Data extracts:
═══

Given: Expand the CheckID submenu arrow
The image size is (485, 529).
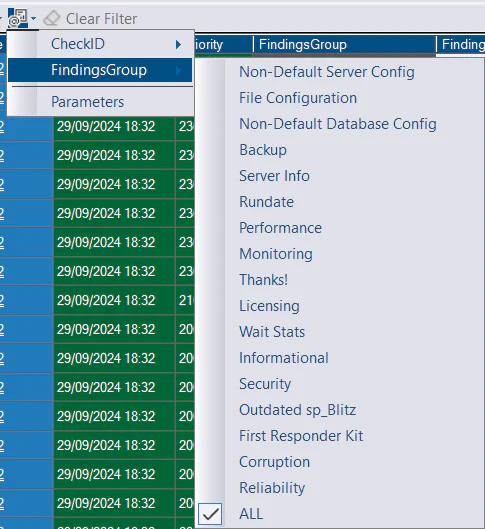Looking at the screenshot, I should tap(178, 44).
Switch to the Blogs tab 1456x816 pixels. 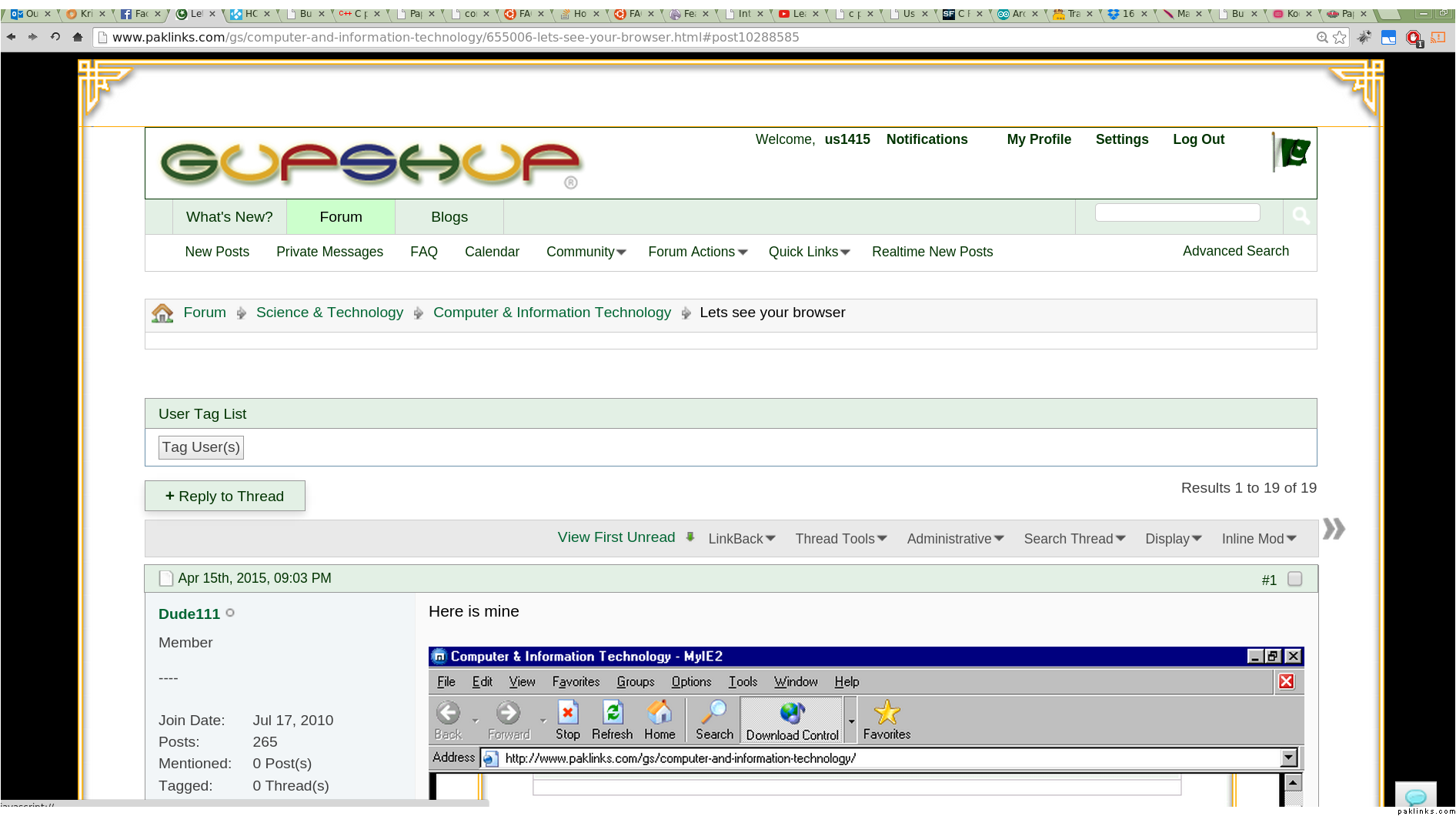click(x=449, y=217)
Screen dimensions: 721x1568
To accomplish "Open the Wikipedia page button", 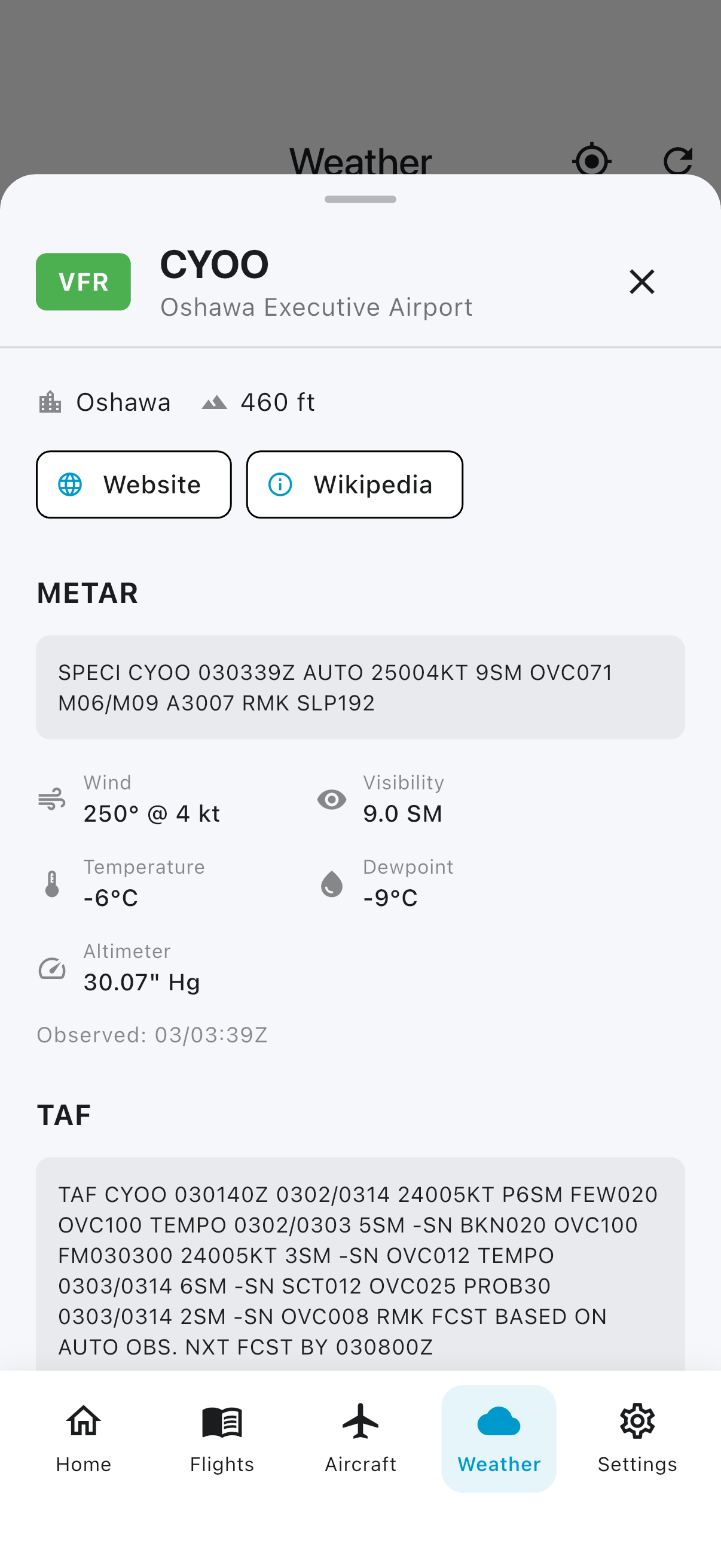I will pyautogui.click(x=354, y=484).
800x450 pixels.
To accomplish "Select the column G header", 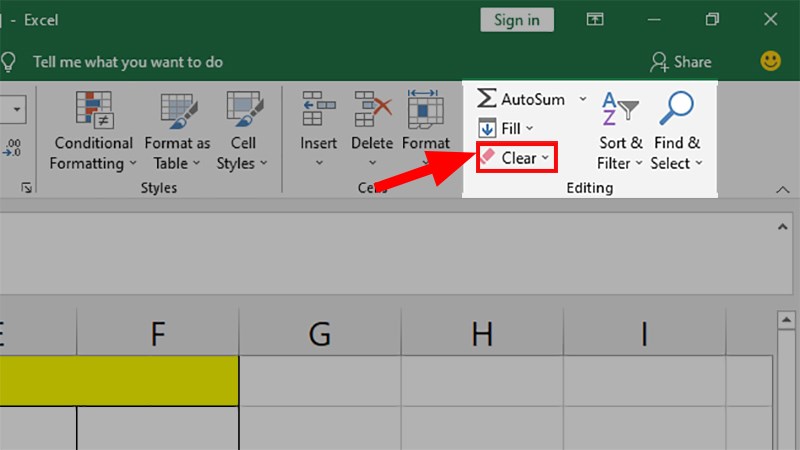I will (320, 334).
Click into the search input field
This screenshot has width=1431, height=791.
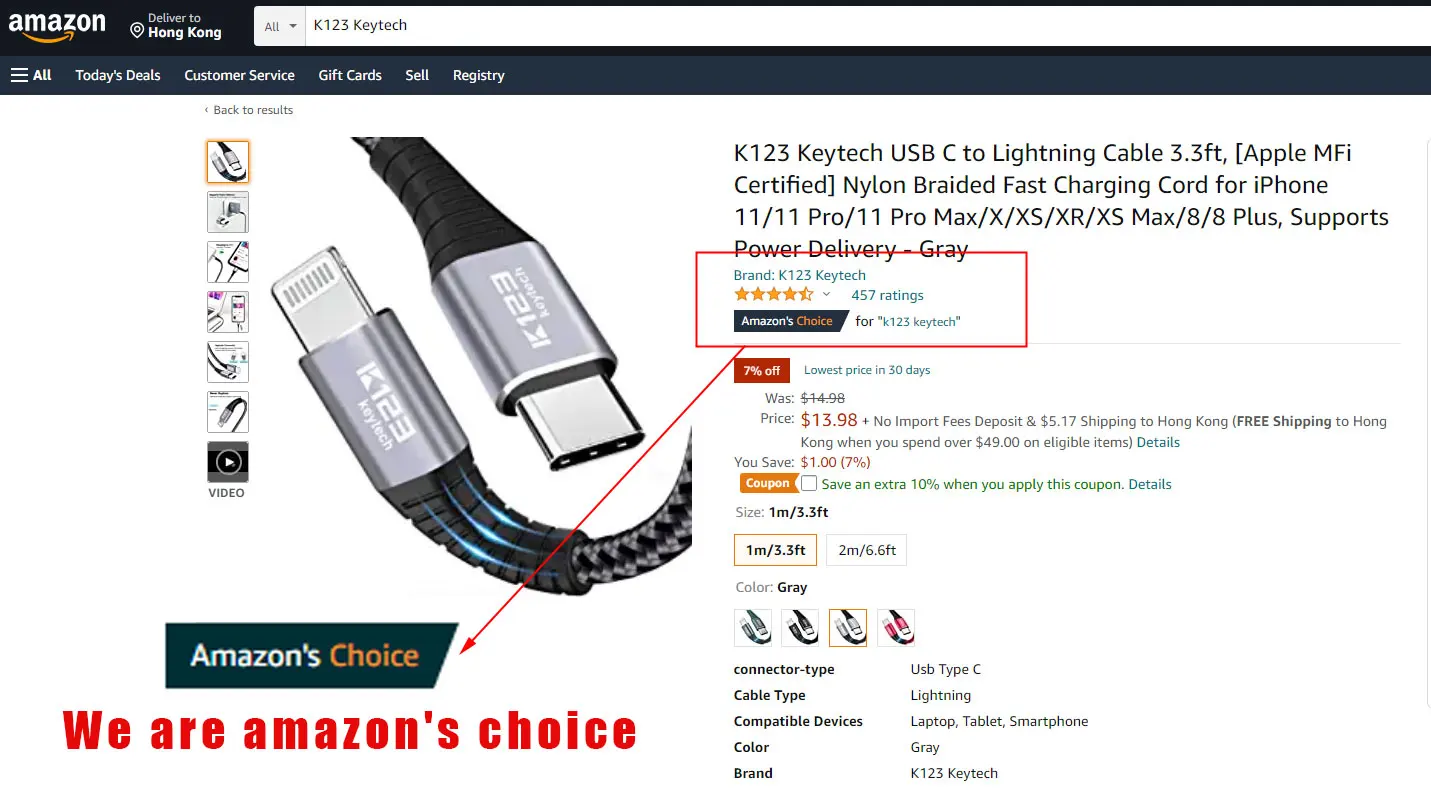click(867, 26)
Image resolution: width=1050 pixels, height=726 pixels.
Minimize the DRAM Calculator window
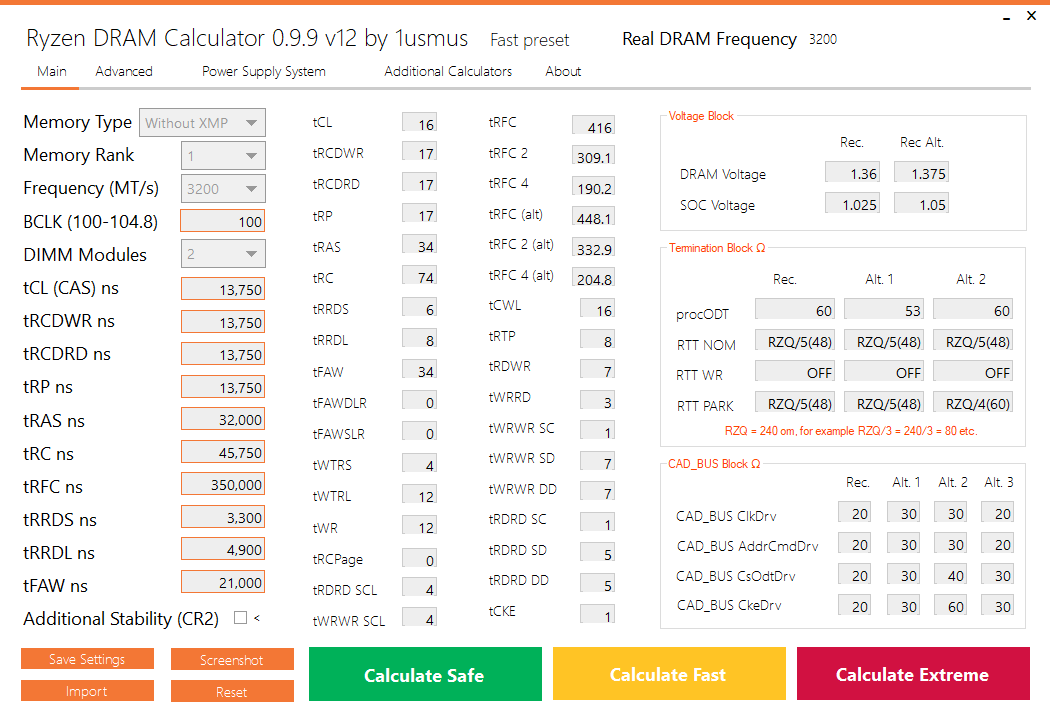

═══

Directions: Pictures stay out of the copy. Reproduce exactly the lines from the one containing "Image resolution: width=1050" through the last line of the records above, both included.

Solved exercise:
Image resolution: width=1050 pixels, height=726 pixels.
Minimize the DRAM Calculator window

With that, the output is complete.